Friday, October 24, 2008

Sarah Weinman; Tom Piccirilli

Sarah Weinman's Sunday LA Times review discusses a man few if any of us have heard of previously. A fascinating and important piece.

Rediscovering early fictional America detective James Brampton
By Sarah Weinman
October 26, 2008

It is a truth universally acknowledged that after Edgar Allan Poe's mysterious death in 1849, detective fiction did not make another splash on these shores until a pipe-smoking Englishman with remarkable powers of deduction became a transatlantic sensation...


.. but mystery readers looking for immediate literary successors to Poe's dark tales of detection would have to resign themselves to a vacuum of time until Arthur Conan Doyle and Wilkie Collins' gothic-tinged detective novels showed up on the scene.


Acknowledged truths, however, have a funny way of being flouted. The recent reissue of a series of detective tales published more than 20 years before "A Study in Scarlet" (Doyle's first Holmes tale) appeared in 1887 adds a welcome link to the chain connecting the early masters of detective fiction. "

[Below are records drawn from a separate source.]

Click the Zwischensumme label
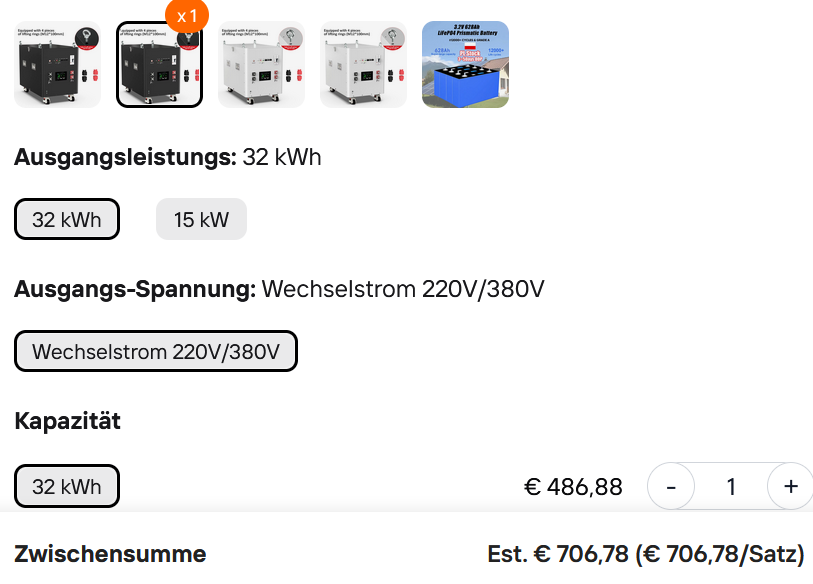Screen dimensions: 813x584 pyautogui.click(x=110, y=554)
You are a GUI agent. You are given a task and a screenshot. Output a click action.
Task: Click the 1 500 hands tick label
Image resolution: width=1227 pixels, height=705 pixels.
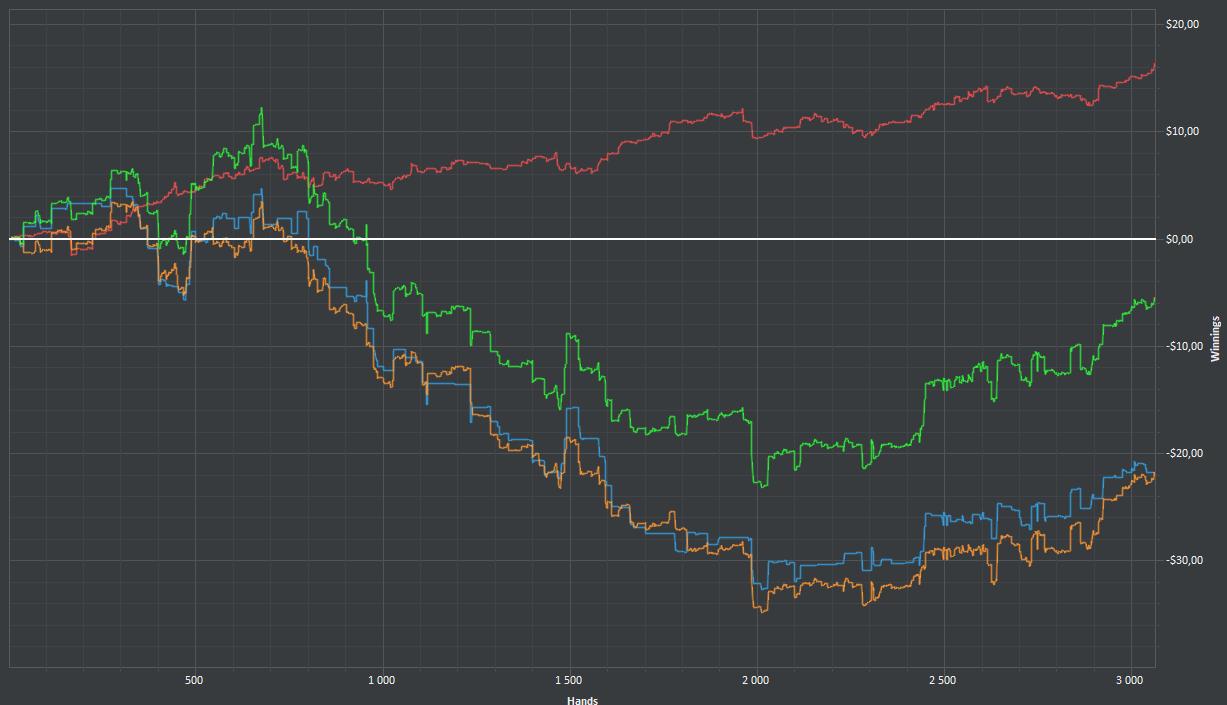pyautogui.click(x=568, y=680)
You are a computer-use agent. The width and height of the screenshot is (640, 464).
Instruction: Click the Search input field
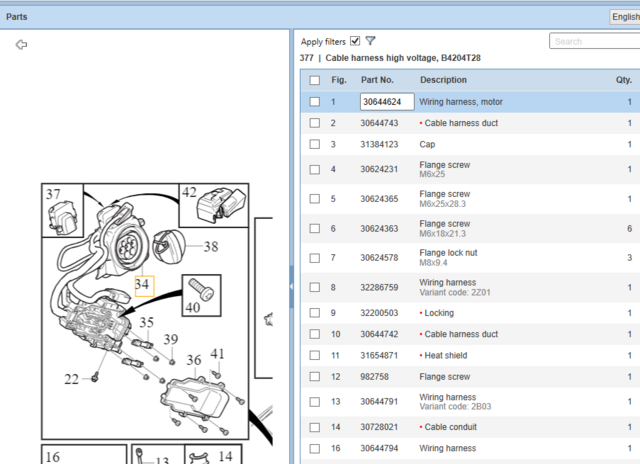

for the rest go here,0,3963325.story

-----Tom Piccirilli

Ed here: I our recent exchange of letters about Robert Ryan (previous post) Norm Partridge and I recommended that Tom watch Day of The Outlaw. Tom wrote us today:

Watched DAY OF THE OUTLAW last night and man, you guys were right. What a damn nihilistic piece of filmmaking. That opening speech Robert Ryan says about why he'll fight anyone trying to box him in is amazing. Nobody spits dialogue like RR! When you get down to it, the film was as noir, if not more so, than most film noir. Everybody's a heavy in some capacity, everybody's marching off to death whether they know it or not, some folks find redemption along the way, and in the end you've got nothing but a freezing hell waiting. The film also uses very little music, just letting that frozen wasteland do it's singing for it. Good call!

1 comment:

Dave Zeltserman said...

Ed, I don't think there's a better portrayal of a coward than Robert Ryan's in Bad Day at Black Rock. Fred MacMurray's in Caine Mutiny is close, but I have to give the edge to Ryan. What a great movie, and the scene where Ernest Borgnine tries to bait Spencer Tracy into a fight, and the quick fight scene that follows might be one of my scenes in film.